> Written problem 1: In the package overview, write out the part from "The input is" to "intrinsic reaction coordinate." again, but swap "substrate" for "ligand".
> Written problem 2: According to the package overview, what does MEP stand for?

> Passage shown:
* BEGIN *
The input is a PDB plus a substrate name. From these the tool automatically generates the parm7 topology and encodes the ONIOM region split (ML / Movable MM / Frozen MM) into B-factor channels. It then runs a full-system Hessian-based transition-state (TS) search via a macro/micro alternation scheme.

The result is a full reaction path produced by the stage pipeline extract → mm-parm → ONIOM model → MEP → tsopt → IRC → freq → dft, where MEP is the minimum-energy path and IRC the intrinsic reaction coordinate.

The package is laid out as 6 physical layer directories (cli/, workflows/, domain/, backends/, io/, core/). The role and dependency direction of each are summarized in the §2.1 layer table below.

External code imports directly from the layer directory (from mlmm.backends.mlmm_calc import MLMMCore, from mlmm.core.utils import …, import mlmm.io.trj2fig, etc.); the previous flat-top shim layer has been retired in this release. §2.4 details the two import surfaces this leaves.

Three bundled forks (pysisyphus/, thermoanalysis/, hessian_ff/) live at the repo top as repo-internal modules. They are deliberately not the upstream PyPI distributions (and hessian_ff/ has no upstream at all — bundling is mandatory). See §6.

2. Layered structure (6 physical directories)¶

2.1 Layer table¶

layer	dir	responsibility	may depend on
L1 Interface	`mlmm/cli/`	Click root group, decorator factories, `--help-advanced`, bool flag normalization, subcommand resolver, AmberTools preflight	`workflows/`, `core/`
L2 Application	`mlmm/workflows/`	per-subcommand orchestration; one file per stage runner (`all.py`, `path_search.py`, `tsopt.py`, `extract.py`, `oniom_export.py`, `mm_parm.py`, …)	`domain/`, `backends/`, `io/`, `core/`
L3 Domain	`mlmm/domain/`	chemistry-aware helper logic (bond change detection, bond summary, element-info propagation)	`core/`
L4a Infra (MLIP + ONIOM)	`mlmm/backends/`	MLIP backend dispatcher + per-backend adapter + ML/MM ONIOM calculator core	`core/`
L4b Infra (I/O)	`mlmm/io/`	output layout, summary, trajectory, PDB fix, energy diagram, Hessian cache, analytical-Hessian glue	`core/`
L5 Foundation	`mlmm/core/`	defaults (single source of truth), utils (PDB / XYZ / plot helpers), future `errors.py` / `types.py`	(none)
* END *
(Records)
* BEGIN *
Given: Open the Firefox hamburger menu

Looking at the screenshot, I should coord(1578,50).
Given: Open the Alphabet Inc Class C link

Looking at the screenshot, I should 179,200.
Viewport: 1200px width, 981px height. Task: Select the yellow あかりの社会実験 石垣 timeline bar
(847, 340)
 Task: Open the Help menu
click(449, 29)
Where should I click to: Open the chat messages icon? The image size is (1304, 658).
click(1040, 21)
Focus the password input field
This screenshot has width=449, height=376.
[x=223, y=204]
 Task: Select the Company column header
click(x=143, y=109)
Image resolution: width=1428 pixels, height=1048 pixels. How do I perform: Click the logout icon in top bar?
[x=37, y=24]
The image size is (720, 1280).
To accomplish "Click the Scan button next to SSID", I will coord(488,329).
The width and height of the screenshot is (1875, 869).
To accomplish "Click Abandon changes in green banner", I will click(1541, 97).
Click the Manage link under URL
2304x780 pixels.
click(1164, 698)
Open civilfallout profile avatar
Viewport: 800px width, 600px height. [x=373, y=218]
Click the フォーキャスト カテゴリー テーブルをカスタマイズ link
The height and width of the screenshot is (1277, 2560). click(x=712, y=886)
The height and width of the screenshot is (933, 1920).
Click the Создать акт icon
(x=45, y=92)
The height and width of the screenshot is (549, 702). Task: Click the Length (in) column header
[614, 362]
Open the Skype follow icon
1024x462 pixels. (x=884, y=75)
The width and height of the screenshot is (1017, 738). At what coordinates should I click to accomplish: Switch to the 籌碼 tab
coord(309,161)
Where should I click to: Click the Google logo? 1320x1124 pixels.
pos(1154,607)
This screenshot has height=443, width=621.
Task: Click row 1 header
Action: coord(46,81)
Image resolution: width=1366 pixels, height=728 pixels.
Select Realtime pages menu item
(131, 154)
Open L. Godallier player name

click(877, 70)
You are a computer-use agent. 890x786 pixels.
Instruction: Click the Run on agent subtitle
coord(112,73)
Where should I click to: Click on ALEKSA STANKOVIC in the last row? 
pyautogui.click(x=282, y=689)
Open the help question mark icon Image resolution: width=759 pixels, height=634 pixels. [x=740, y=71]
* END *
> Finished answer 1:
The input is a PDB plus a ligand name. From these the tool automatically generates the parm7 topology and encodes the ONIOM region split (ML / Movable MM / Frozen MM) into B-factor channels. It then runs a full-system Hessian-based transition-state (TS) search via a macro/micro alternation scheme.

The result is a full reaction path produced by the stage pipeline extract → mm-parm → ONIOM model → MEP → tsopt → IRC → freq → dft, where MEP is the minimum-energy path and IRC the intrinsic reaction coordinate.

> Finished answer 2: Minimum-energy path.